« C’est terrible d’allonger la vie en prolongeant seulement la vieillesse »
Professeur Choron
Il fait relativement beau à l’échelle du climat mosellan, la grippe est passée, et c’est bientôt l’heure du complexe de Spartacus, aussi n’ai-je nulle envie de gâcher ma jovialité dominicale et de suivre à la télévision le one-man-show de Sarkozy à Marseille. Toutefois, puisqu’on en fait la promotion partout depuis que le Président veut faire faire de la musculation à la France, on n’a pas pu échapper à ses groupies qui se sont pressés en masse à l’inauguration du QG de campagne. Alors, certes, je fais moins que mon âge, grâce à une hygiène de vie irréprochable toute résumée dans le nom de mon parti politique, mais que de barbons, que de perruques mauves, et que de « jeunes populaires » fringués comme leurs parents et aussi conservateurs au physique qu’au moral, pour soutenir le candidat de la modernité féodale!
Et le doute de m’assaillir. Oui, la France vieillit inexorablement, et à l’instar de l’enfant égoïste qui trouve malin de naître en pleine crise financière, le vieux peut souvent être perçu comme un membre encombrant de l’encombrante institution familiale avec ses rhumatismes, son Michel Drucker, sa lenteur proverbiale aux caisses de supermarché et ses dictons empreints de sagesse populaire. Et que je te méprise les jeunes qui sont que des feignants, et que je te raconte la guerre d’Algérie avec la même ferveur que la météo d’Evelyne Dhéliat, et que de mon temps on respectait les anciens, et que je donnerais pas ma fille à un drogué aux cheveux longs, et qu’on marche sur la Lune et mon monte-escalier est en panne, et patati et patata…
Mais à y bien regarder, à part le public de Sarko qui semble irrémédiablement perdu, le vieux est-il l’ennemi du bien? Stéphane Hessel, 90 ans et des cerises, invite encore les jeunes mous du bulbe et du cul à s’indigner et à s’engager, Johnny Cash, plus de 80 ans sans pratiquement aucune concession, Lucie Aubrac, résistante jusqu’au dernier jour, et tant d’autres seraient-ils des anomalies de la nature dotées d’un gêne qui certes, creuse leurs traits et affaisse leur silhouette, mais sans jamais leur ôter une once de vitalité? Recherchons ailleurs la cause de cette particularité. On n’a cité que des gens connus pour leur engagement, qui ont slalommé entre les poignards jetés ça et là par l’existence, mais qu’on a assez peu de chances de croiser à la caisse de Cora ou au comptoir du PMU. Pour le commun des mortels, l’existence est aussi faite de vie professionnelle, de vie familiale et sociale, et de rapports à une société où le productivisme sans frein se charge de trier le bon grain de l’ivraie. Comprenez que quand on sort du cycle de production, on devient un peu moins égaux que les autres.

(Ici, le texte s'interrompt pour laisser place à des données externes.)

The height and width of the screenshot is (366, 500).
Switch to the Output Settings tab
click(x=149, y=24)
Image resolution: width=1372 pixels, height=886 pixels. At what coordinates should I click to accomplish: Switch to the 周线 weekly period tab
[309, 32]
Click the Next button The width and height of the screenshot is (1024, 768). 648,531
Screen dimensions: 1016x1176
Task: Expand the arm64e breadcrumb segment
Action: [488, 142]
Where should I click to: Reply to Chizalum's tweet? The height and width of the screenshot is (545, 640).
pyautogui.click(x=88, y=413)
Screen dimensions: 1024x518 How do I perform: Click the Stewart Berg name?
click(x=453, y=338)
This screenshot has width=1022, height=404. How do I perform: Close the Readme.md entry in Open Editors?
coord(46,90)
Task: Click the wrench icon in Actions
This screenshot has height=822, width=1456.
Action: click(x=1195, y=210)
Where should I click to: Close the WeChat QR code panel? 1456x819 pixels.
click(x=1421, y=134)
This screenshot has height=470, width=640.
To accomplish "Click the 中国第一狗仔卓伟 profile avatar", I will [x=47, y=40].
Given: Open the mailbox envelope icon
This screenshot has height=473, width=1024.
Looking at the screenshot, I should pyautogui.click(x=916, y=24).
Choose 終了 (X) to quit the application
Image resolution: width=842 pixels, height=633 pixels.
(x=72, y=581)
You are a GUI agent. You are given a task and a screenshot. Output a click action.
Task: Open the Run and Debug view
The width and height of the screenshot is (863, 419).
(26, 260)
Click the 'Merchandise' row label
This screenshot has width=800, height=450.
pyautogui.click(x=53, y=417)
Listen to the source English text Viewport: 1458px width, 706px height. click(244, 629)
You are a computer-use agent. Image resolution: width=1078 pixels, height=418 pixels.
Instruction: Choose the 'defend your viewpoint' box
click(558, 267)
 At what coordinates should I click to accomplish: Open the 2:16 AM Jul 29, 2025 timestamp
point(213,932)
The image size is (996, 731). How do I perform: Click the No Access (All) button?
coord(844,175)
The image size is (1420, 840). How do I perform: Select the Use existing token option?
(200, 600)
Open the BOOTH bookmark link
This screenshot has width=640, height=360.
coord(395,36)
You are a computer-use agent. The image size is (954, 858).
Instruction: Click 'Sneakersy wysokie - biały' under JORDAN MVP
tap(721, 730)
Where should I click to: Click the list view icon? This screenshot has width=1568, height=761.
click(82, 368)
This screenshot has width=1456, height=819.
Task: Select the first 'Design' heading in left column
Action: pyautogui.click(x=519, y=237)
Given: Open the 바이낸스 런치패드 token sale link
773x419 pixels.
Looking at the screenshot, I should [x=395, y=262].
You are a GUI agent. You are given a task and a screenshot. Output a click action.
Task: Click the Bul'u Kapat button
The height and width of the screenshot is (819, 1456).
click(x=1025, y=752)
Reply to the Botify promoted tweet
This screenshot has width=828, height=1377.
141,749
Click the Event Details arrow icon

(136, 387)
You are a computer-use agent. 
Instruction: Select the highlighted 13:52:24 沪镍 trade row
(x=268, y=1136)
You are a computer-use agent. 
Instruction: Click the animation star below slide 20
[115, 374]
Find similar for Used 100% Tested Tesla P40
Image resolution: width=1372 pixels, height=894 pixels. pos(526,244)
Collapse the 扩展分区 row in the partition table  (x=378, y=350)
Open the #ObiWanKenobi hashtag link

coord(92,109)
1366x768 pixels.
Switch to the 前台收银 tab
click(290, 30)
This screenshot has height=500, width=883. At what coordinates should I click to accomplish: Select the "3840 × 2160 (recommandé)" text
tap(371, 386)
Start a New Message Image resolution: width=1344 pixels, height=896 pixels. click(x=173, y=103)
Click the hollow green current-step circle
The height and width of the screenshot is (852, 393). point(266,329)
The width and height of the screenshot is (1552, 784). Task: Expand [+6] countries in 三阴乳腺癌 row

Certes, le conformisme et le déterminisme réactionnaire assurent une vieillesse prématurée voire précoce, comme en témoigne l’aspect des jeunes militants cités plus haut. Mais si le vieux (ou la personne âgée, ou le senior, ou la carte vermeille, ou le troisième âge, ne m’embêtez pas avec la rhétorique gluante qui appelle un aveugle un non-voyant et un pauvre un défavorisé pour catégoriser le réel au lieu de s’en occuper), si le vieux disais-je avant que le politiquement correct ne me coupe la chique, s’enferme dans un monde déteint comme le papier peint de sa salle à manger,et fané comme une photo-souvenir de vacances en 2CV à Palavas-les-Flots, c’est aussi du fait de l’incroyable rupture du lien de solidarité qui devrait être au coeur de l’action publique, et qui frappe toutes les catégories d’âge de la société.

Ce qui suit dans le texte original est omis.